Demonstration of how templates can be used for datatype runtime polymorphism.

Here we create a base class base and a class to inherent base as it's parent called deriviedT. derivedT however is also templated, so it uses compile time polymorphism via templates. From here we create a function call in the base and we create it's equivalent in the derivedT and we mark them both as virtual.

    class base {
        public:
        virtual double call(double xx) {
            std::cout << "DERIVED: " << xx << std::endl;
            return xx;
        }
    };

    template<typename T>
    class derivedT : public base {
        public:
        virtual double call(double xx) {
            std::cout << "DERIVED_T: " << static_cast<T>(xx) << std::endl;
            return (T) xx;
        }
    };

The constraint here however is that the two virtual functions MUST have the same types parameters and return types in order for the deriveT class to override the functions in the base class. In otherwords the methods must have the same signature. If the method singature is void call(char*) in the base class then the method signature for derivedT must match void call(char*). What does this mean? Well it means we can't send data to the class derivedT as type T. However it is possible to get around this by casting whatever data we send through the method to T (see above example).

Now let's demonstrate by creating an example:

base* = new deriveT<int>();
base->call();

The result here will be the method execution for deriveT not base because the inheritee virtual method overrides the inherited virtual method.

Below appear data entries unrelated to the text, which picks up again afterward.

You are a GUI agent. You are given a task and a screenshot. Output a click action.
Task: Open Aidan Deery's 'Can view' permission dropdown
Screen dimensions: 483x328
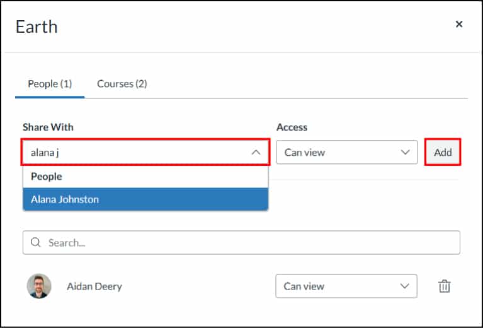coord(346,286)
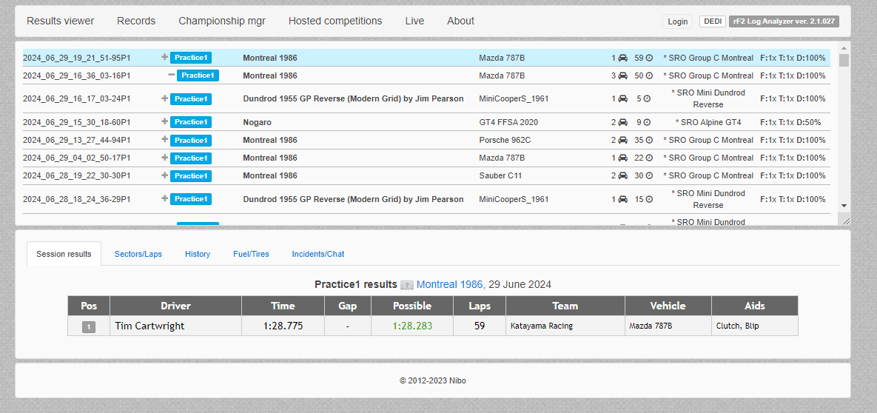Sort results by the Laps column header
The image size is (877, 413).
point(479,306)
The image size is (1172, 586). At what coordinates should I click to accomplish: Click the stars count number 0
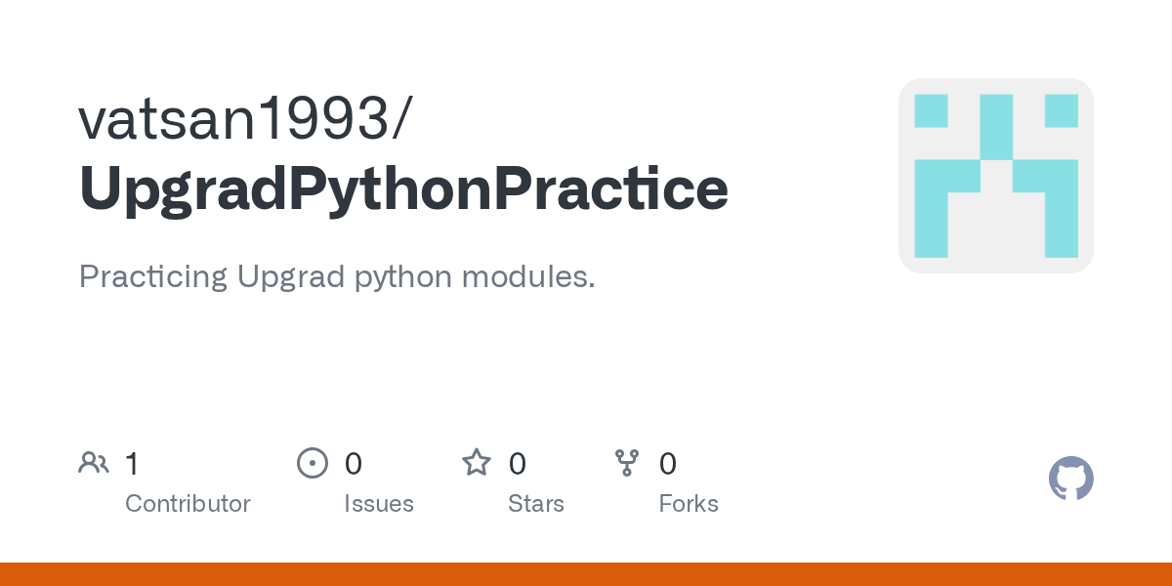click(518, 464)
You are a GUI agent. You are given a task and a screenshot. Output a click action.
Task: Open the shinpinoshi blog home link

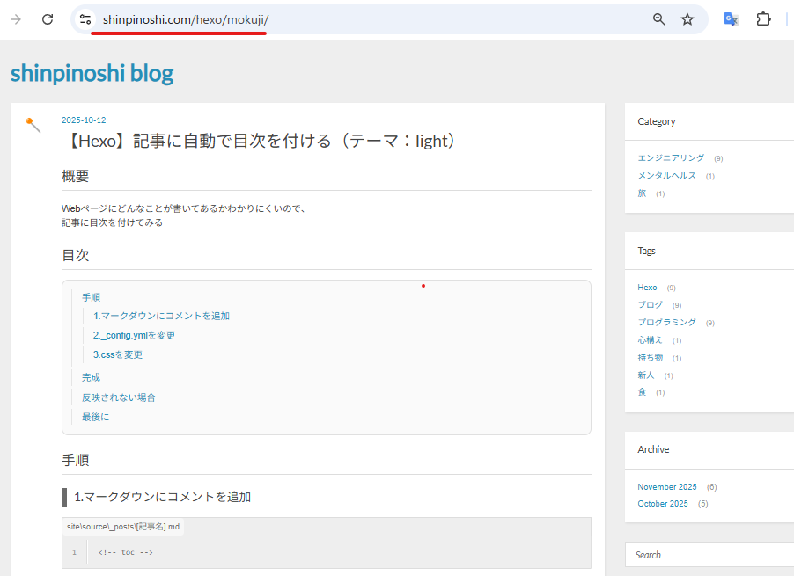pos(92,74)
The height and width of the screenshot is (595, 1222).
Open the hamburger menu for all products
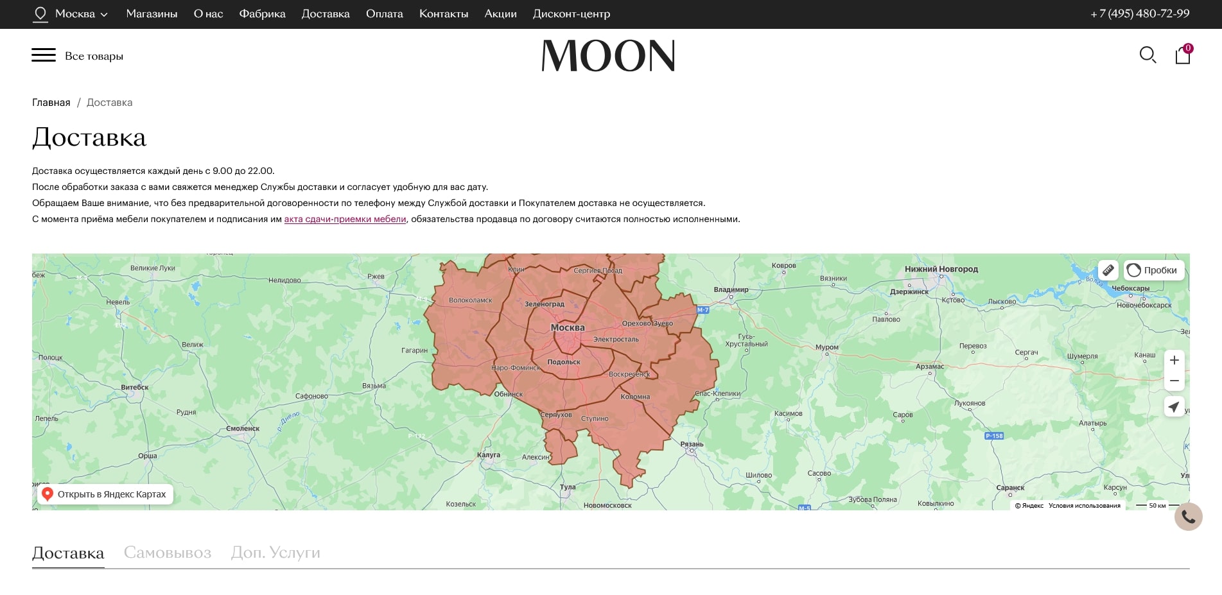point(44,55)
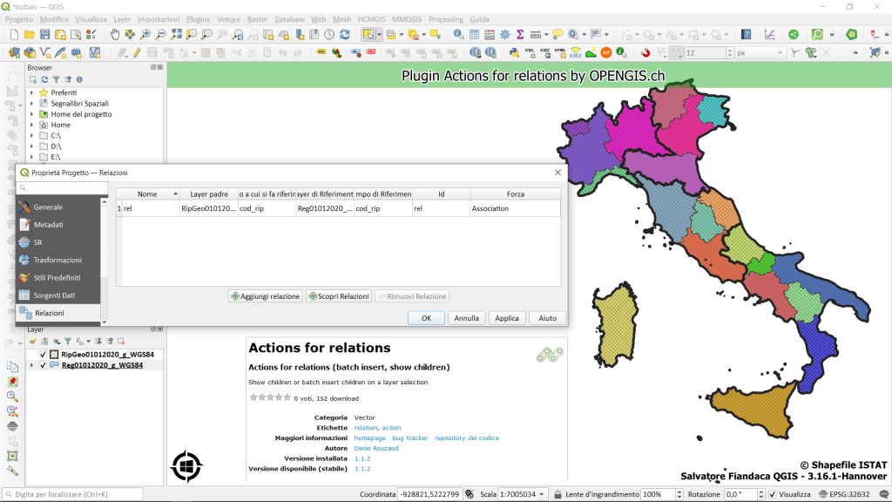This screenshot has height=502, width=892.
Task: Click the Aggiungi relazione button
Action: coord(265,296)
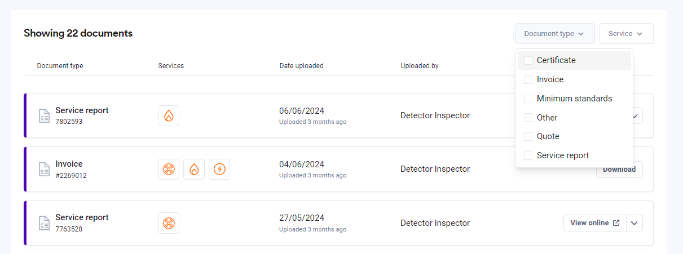The height and width of the screenshot is (254, 683).
Task: Expand the chevron beside View online
Action: (634, 223)
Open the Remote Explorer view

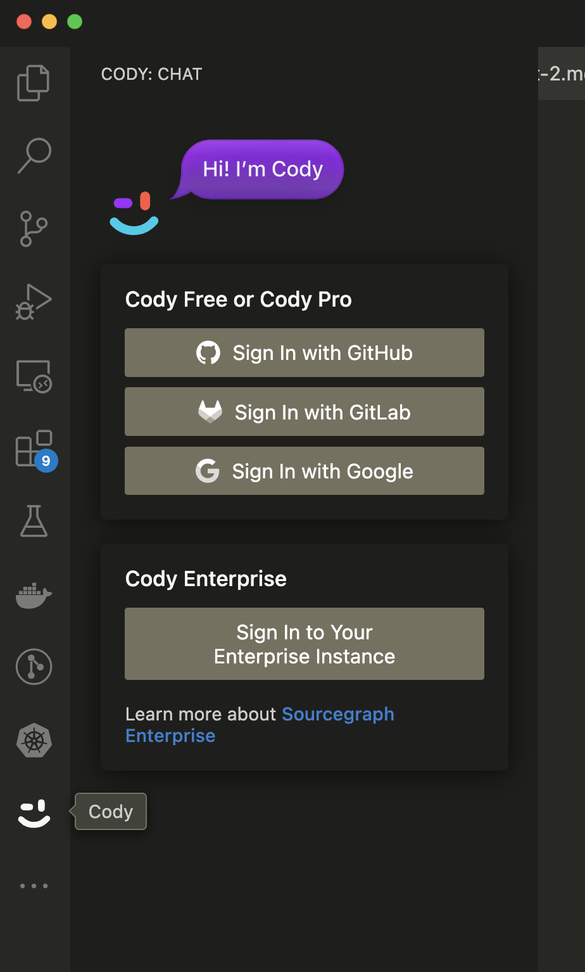[34, 376]
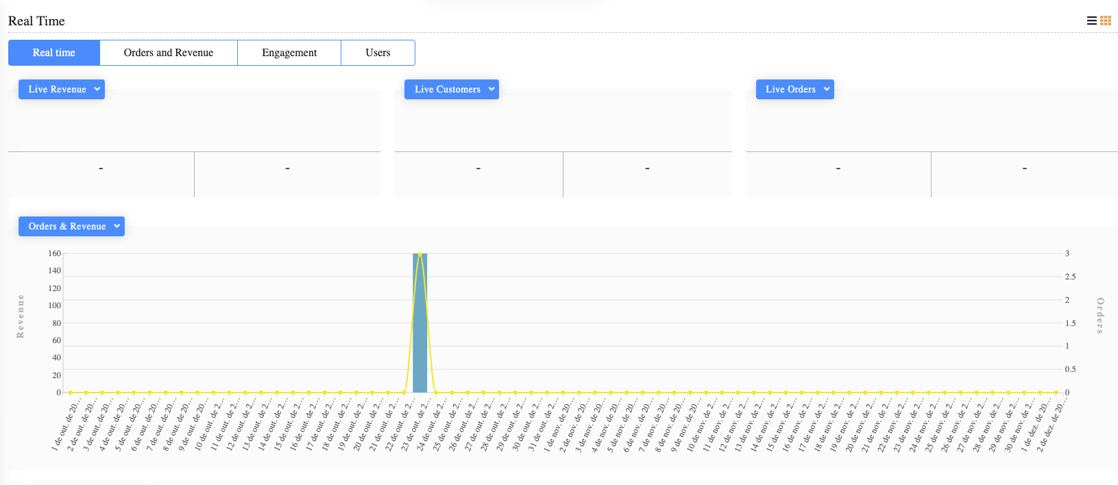
Task: Select the Real time tab
Action: (54, 53)
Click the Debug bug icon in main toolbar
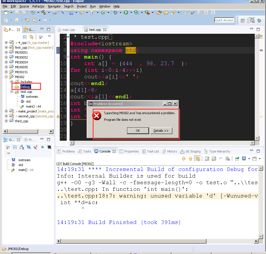Image resolution: width=266 pixels, height=254 pixels. click(x=115, y=12)
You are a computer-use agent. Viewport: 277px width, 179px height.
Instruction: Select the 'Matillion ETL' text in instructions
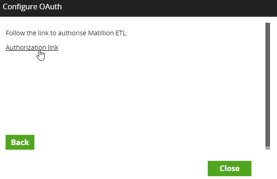(108, 33)
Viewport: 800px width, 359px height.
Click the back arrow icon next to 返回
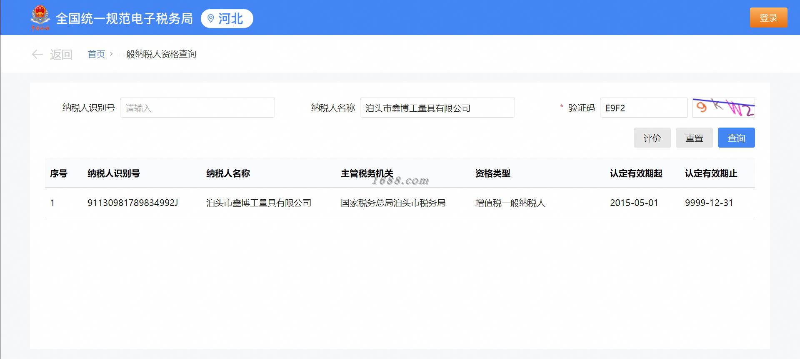pyautogui.click(x=38, y=54)
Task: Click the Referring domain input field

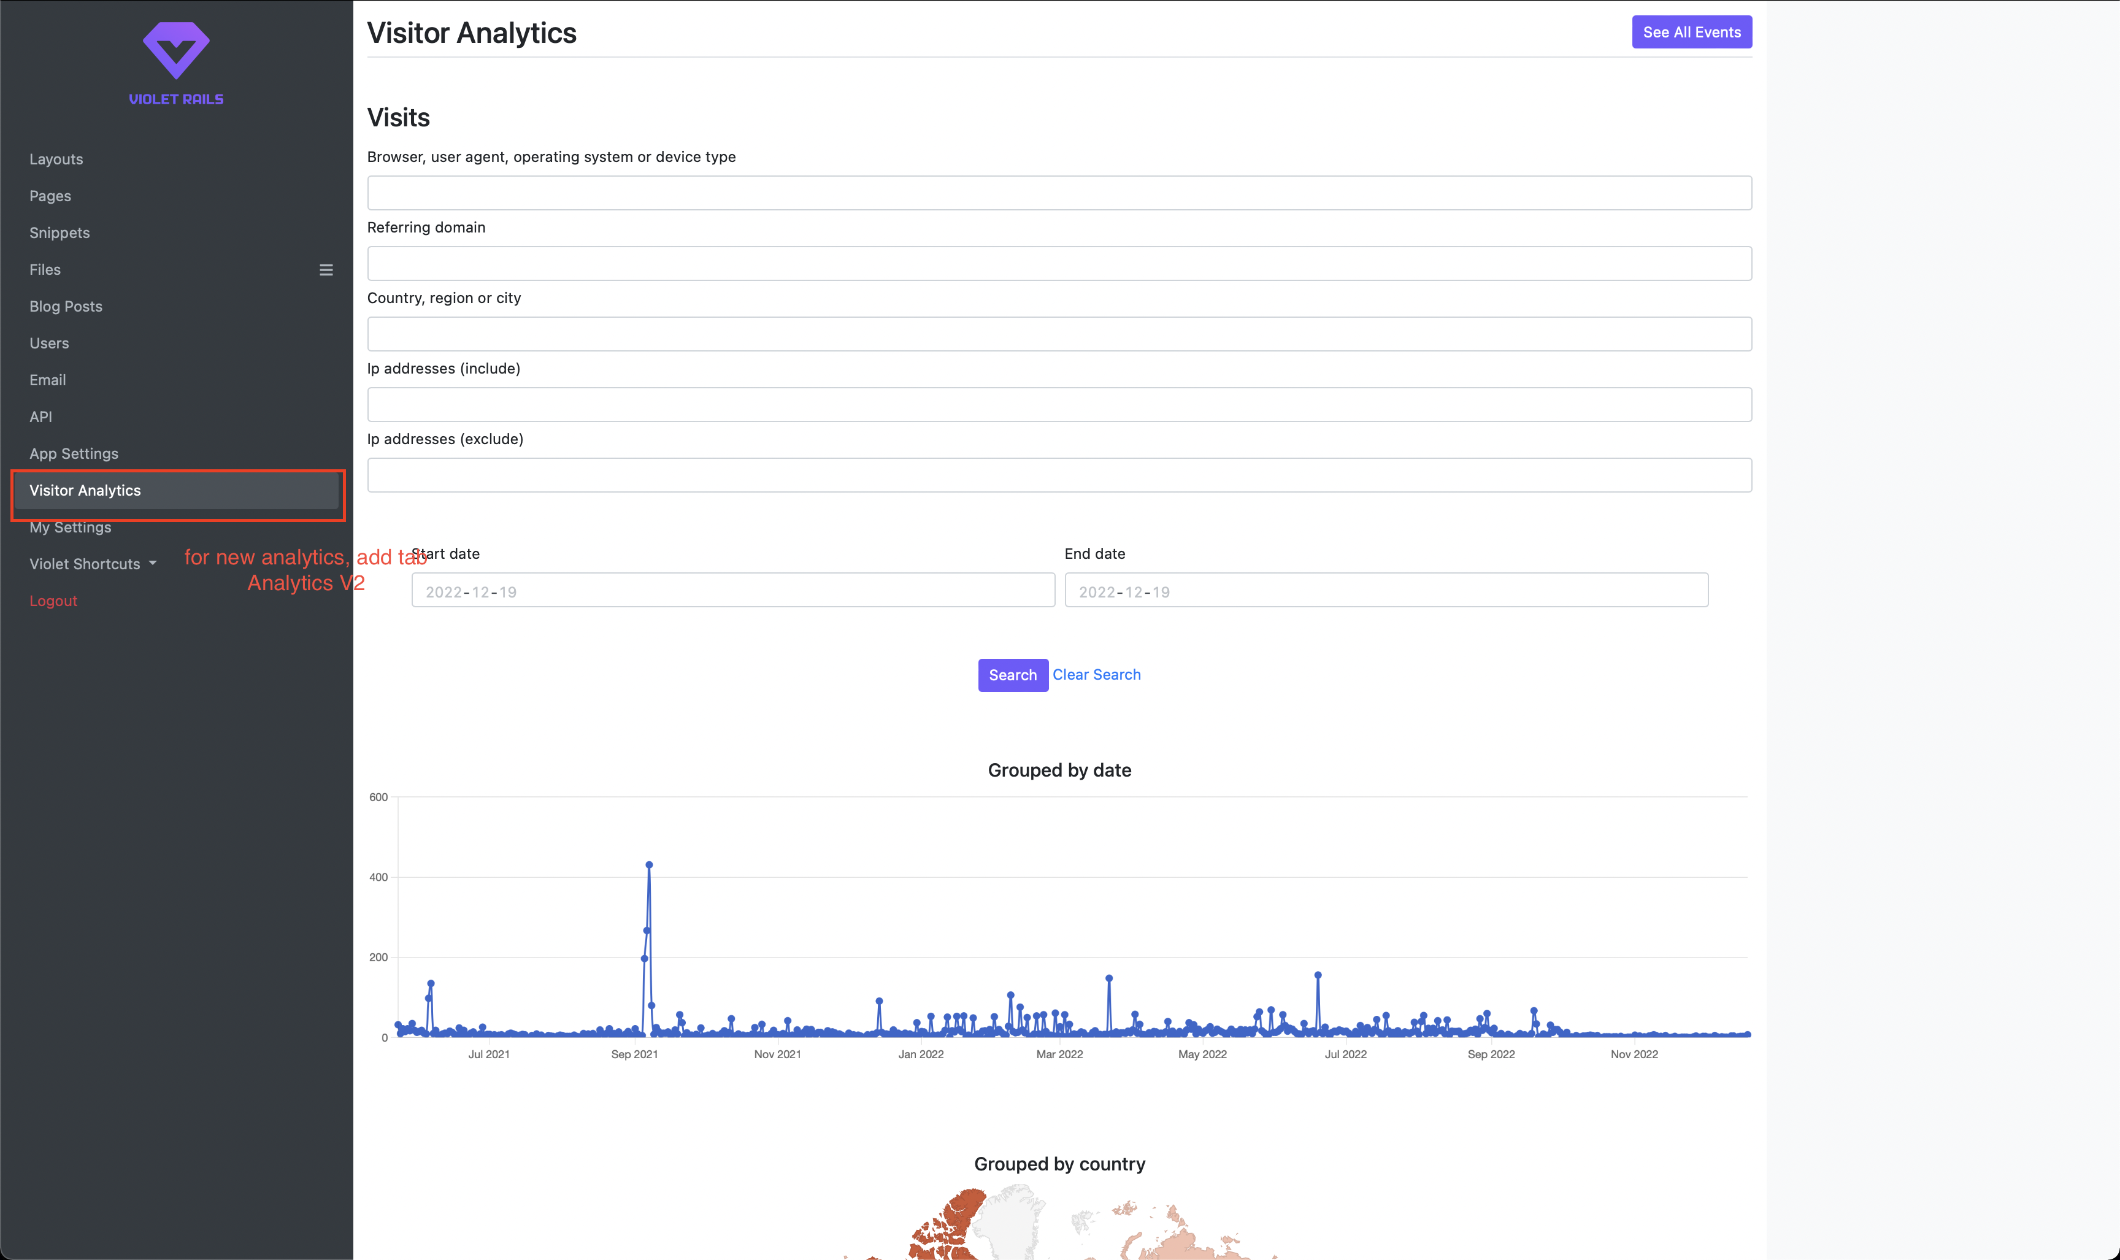Action: 1058,263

Sooo... why does this work? Well because templates are compile time they cannot be generated at runtime. So instead we allow the compiler to generate templates for all types that we define in our code. We define all instances of derivedT as derivative of base and then we can access each template without having to specify the type. This is pretty neat, because now you can write code that is not dependant upon types and continue on without worry. For example if you want you could now define a std::vector that can support multiple subtypes without rew-writing the whole vector library, simply by define the vector as std::vector<base>.

For example if we wanted to pick a type at runtime we could use user input to choose a type from a switch statement.

int main() {
    base* sample = nullptr;

    std::cout << "CHOOSE TYPE: (BYTE(BASE) = 1, UINT = 2, DOUBLE = 3)" << std::endl;
    uint32_t type;
    std::cin >> type;
    
    switch (type) {
        case 1:
            sample = static_cast<base*>(new base());
        break;
        case 2:
            sample = static_cast<base*>(new derivedT<int32_t>());
        break;
        case 3:
            sample = static_cast<base*>(new derivedT<float_t>());
        break;
    }

    sample->call(2567.45);
    system("pause");
}

NOTE: The only #include used here was iostream.